→ Work request
Only one stretch of the data below is wanted: the lines from the one with "Task: Open the help question mark icon" through the one with "You are a computer-use", repeated exactly.

→ Extracted material

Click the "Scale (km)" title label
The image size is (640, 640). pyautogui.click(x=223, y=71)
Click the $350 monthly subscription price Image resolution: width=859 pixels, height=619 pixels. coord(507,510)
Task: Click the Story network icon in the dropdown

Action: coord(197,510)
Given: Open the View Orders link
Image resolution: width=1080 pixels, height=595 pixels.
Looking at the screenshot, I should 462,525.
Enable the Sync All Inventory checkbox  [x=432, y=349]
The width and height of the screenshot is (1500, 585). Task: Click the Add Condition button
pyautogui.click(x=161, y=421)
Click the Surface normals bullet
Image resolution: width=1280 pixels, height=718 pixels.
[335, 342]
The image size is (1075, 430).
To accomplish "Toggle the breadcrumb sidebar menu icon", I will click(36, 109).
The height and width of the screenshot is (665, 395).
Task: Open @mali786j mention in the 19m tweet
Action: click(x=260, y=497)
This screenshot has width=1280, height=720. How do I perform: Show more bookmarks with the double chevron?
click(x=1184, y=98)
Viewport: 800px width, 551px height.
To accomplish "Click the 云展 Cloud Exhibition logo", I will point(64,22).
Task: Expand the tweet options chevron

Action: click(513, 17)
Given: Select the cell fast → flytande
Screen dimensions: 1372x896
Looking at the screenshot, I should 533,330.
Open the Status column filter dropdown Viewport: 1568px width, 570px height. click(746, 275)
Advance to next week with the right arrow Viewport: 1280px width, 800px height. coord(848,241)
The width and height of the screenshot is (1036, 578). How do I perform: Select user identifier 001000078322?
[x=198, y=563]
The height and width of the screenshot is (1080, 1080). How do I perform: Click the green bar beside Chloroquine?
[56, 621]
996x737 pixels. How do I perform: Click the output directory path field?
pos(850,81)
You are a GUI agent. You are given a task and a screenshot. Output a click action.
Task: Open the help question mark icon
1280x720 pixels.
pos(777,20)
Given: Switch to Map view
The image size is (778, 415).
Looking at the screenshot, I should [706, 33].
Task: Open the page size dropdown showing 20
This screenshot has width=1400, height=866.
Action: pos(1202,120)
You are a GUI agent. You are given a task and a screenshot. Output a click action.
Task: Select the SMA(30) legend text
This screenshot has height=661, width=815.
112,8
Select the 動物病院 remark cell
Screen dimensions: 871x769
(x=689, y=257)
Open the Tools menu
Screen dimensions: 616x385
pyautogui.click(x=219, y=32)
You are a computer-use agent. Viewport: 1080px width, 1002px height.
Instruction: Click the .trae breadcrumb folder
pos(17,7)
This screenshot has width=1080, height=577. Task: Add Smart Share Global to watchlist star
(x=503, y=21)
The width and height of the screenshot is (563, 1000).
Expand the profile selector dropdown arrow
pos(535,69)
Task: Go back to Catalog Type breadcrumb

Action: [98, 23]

→ Task answer
Task: Open the help question mark icon
1280x720 pixels.
pos(777,20)
Given: Switch to Map view
The image size is (778, 415).
Looking at the screenshot, I should [706, 33].
Task: Open the page size dropdown showing 20
This screenshot has width=1400, height=866.
Action: pos(1202,120)
You are a GUI agent. You are given a task and a screenshot. Output a click action.
Task: Select the SMA(30) legend text
This screenshot has height=661, width=815.
112,8
Select the 動物病院 remark cell
Screen dimensions: 871x769
(x=689, y=257)
Open the Tools menu
Screen dimensions: 616x385
pyautogui.click(x=219, y=32)
You are a computer-use agent. Viewport: 1080px width, 1002px height.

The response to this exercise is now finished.